The processing modules are provided with some attributes that can be used to access the raw results for the given analysis:

  • self.analysis_path: path to the folder containing the results (e.g. storage/analysis/1)
  • self.log_path: path to the analysis.log file.
  • self.conf_path: path to the analysis.conf file.
  • self.file_path: path to the analyzed file.
  • self.dropped_path: path to the folder containing the dropped files.
  • self.logs_path: path to the folder containing the raw behavioral logs.
  • self.shots_path: path to the folder containing the screenshots.
  • self.pcap_path: path to the network pcap dump.

Example

A good example to understand better the mechanics behind this is the Yara module.
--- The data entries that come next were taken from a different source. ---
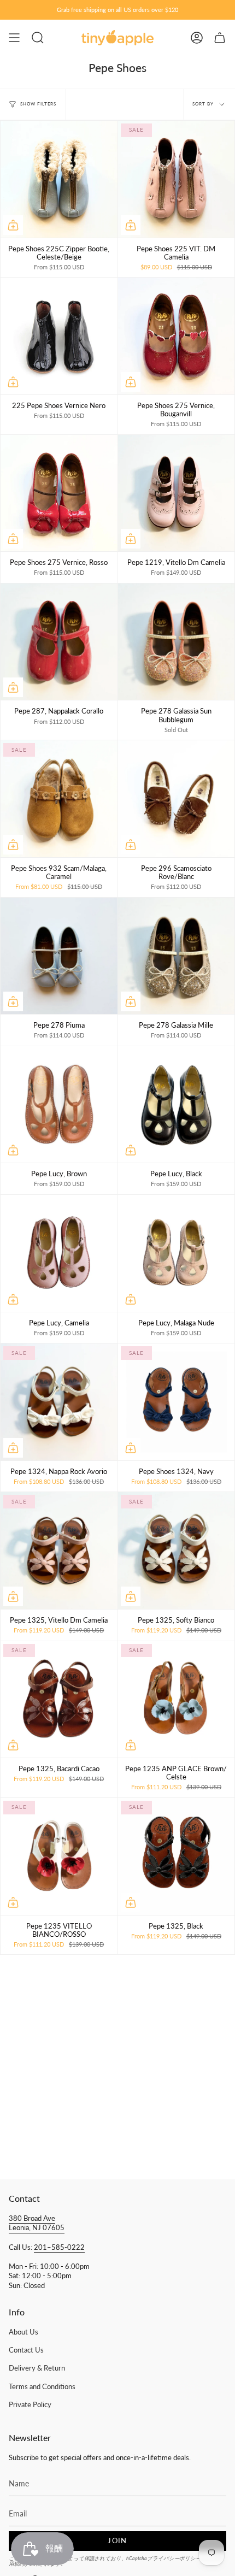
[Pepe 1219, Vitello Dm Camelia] (176, 493)
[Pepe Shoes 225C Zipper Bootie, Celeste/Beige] (59, 179)
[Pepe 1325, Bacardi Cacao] (59, 1699)
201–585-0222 (59, 2247)
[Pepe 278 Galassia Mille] (176, 956)
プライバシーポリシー (174, 2558)
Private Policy (30, 2405)
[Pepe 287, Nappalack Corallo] (59, 641)
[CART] (219, 37)
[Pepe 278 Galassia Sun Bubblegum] (176, 641)
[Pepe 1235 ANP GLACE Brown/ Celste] (176, 1699)
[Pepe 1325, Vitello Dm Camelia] (59, 1550)
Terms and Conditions (42, 2387)
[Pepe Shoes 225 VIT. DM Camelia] (176, 179)
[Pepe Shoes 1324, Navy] (176, 1401)
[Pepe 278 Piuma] (59, 956)
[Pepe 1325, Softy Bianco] (176, 1550)
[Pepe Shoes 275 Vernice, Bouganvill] (176, 336)
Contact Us (26, 2350)
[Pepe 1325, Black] (176, 1856)
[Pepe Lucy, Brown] (59, 1104)
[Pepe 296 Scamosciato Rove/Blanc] (176, 798)
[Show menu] (14, 37)
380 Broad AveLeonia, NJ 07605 (36, 2223)
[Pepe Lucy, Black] (176, 1104)
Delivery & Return (37, 2368)
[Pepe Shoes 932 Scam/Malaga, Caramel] (59, 798)
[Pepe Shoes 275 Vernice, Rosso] (59, 493)
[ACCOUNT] (196, 37)
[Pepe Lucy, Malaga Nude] (176, 1253)
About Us (23, 2332)
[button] (37, 37)
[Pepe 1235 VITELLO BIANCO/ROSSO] (59, 1856)
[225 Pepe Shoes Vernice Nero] (59, 336)
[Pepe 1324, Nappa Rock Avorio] (59, 1401)
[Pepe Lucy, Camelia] (59, 1253)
Yara is a tool and library used to match user’s defined signatures containing static binary patterns against the analyzed file.

 1
 2
 3
 4
 5
 6
 7
 8
 9
10
11
12
13
14
15
16
17
18
19
20
21
22
23
24
25
26
27
28
29
30
31
32
33
34
35
import os
import logging

try:
    import yara
    HAVE_YARA = True
except ImportError:
    HAVE_YARA = False

from lib.cuckoo.common.constants import CUCKOO_ROOT
from lib.cuckoo.common.abstracts import Processing

log = logging.getLogger(__name__)

class YaraSignatures(Processing):
    """Yara signature processing."""

    def run(self):
        """Run Yara processing.
        @return: hash with matches.
        """
        self.key = "yara"
        matches = []

        if HAVE_YARA:
            try:
                rules = yara.compile(filepath=os.path.join(CUCKOO_ROOT, "data", "yara", "index.yar"))
                for match in rules.match(self.file_path):
                    matches.append({"name" : match.rule, "meta" : match.meta})
            except yara.Error as e:
                log.warning("Unable to match Yara signatures: %s" % e[1])
        else:
            log.warning("Yara is not installed, skip")

        return matches

As you can see in line #22 we defined the key name for the module. Next in the run() function we compile the signatures file and match every signature against the file located at self.file_path. The matched signatures are appended in the matches dictionary which is then returned and that will be included in the global container under the section “yara”.